While the walkways around the concrete bridge deck slabs continue, there are 40 standard steel bridge deck slabs, 19 on the European and 19 on the Asian side plus two transition segments. The remaining 19 steel bridge deck slabs are currently being manufactured in Tuzla and Altınova and 969 meters of the middle bridge deck slab, which will connect the two sides with a main span of 408 meters, has been completed with 439 meters left.
While the concrete for the anchorage block has been completed, the assembly of the main cable continues. The tower saddle and distribution saddles has been constructed and the assemblies are complete. Catwalks and cable bands have been manufactured and delivered to the construction site.
Soon the production of the suspension cables will commence and the assembly of the upper connection beam panels of the towers will continue under leading foremen Ferhat Demirbilek and Serkan Ödemiş.
Demirbilek, foreman of steel construction assemblies from Osmaniye, is working on the mega project in a 300-meter high steel basket. Demirbilek said he likes exciting jobs and has sandpapered the giant steel constructions placed on the concrete tower on the European side so that welding can proceed easily. Explaining that being involved in such a giant project is very exciting for him, Demirbilek said they are building the future of Turkey and currently constructing the two 300-meter-high steel constructions connecting the two towers.

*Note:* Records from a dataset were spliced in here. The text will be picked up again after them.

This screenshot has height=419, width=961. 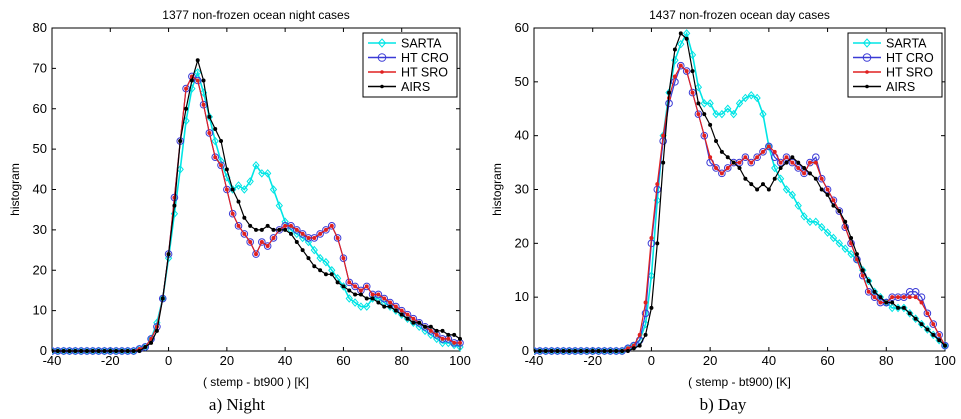 What do you see at coordinates (886, 360) in the screenshot?
I see `x-tick-label: 80` at bounding box center [886, 360].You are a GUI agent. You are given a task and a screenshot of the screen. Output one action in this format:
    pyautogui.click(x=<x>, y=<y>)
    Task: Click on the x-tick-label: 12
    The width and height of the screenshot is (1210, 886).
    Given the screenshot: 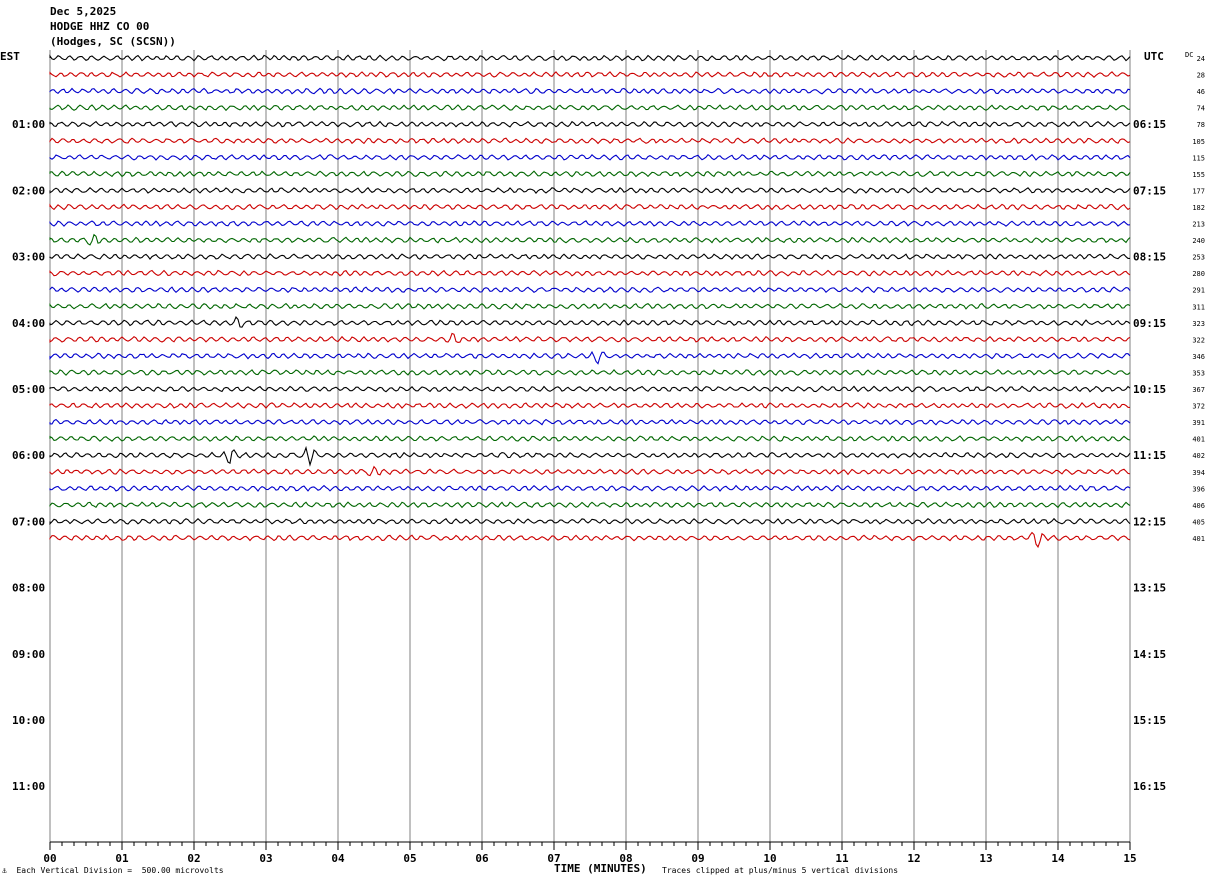 What is the action you would take?
    pyautogui.click(x=914, y=858)
    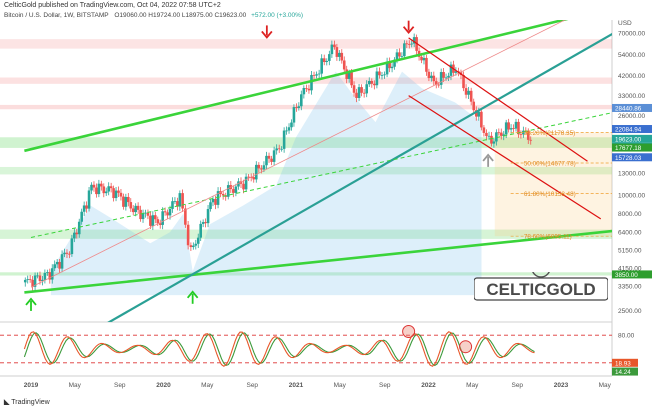 The image size is (660, 416). I want to click on y-tick-label: 8000.00, so click(630, 214).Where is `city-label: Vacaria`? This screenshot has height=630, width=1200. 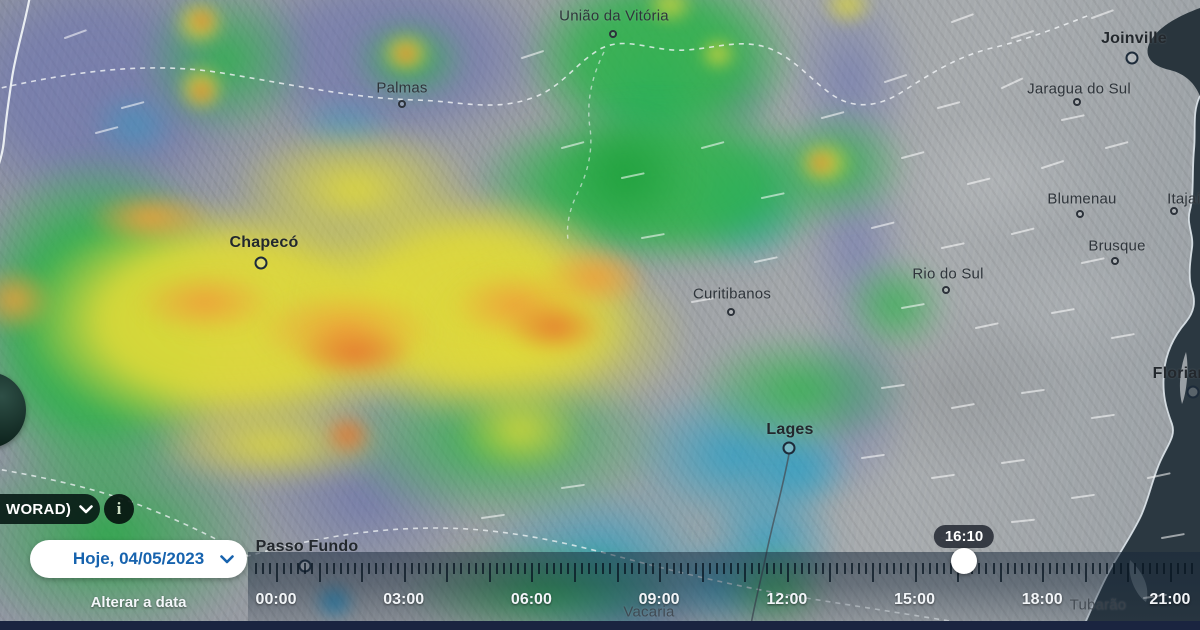
city-label: Vacaria is located at coordinates (649, 612).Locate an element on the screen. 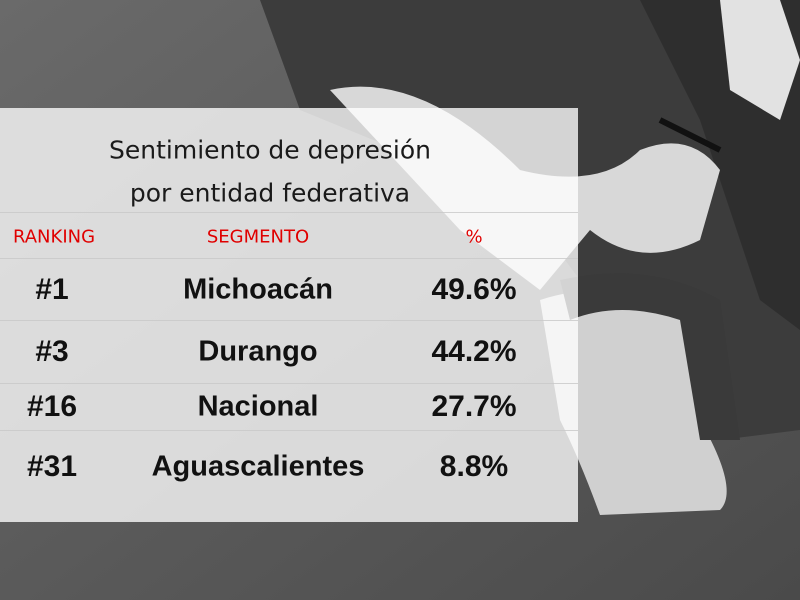 This screenshot has height=600, width=800. rank-cell: #31 is located at coordinates (52, 466).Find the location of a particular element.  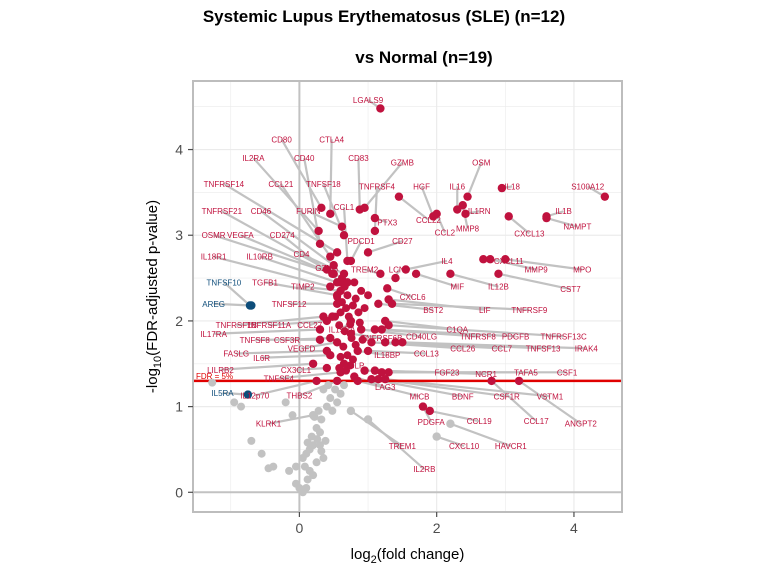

Workers from South Korea and Turkey have now become friends and Ödemiş, who acts as a translator, said because they lived in Korea for nine years, he and other workers try to provide knowledge about South Korea to Turkish workers.
Teddy Hwang, the resident engineer of the contractor firm, Hyundai, said in Turkish that he is enjoying his time working on the bridge and he wants to get married and stay in Turkey.
Hwang said that currently at the construction site there are 200 Turkish and 400 South Korean workers and they have built good friendships. He further said that while wind sometimes might cause problems, especially during the construction of the bases of the towers, it currently has no adverse affect on progress. "We are building the best and widest suspension bridge in the world," Hwang said.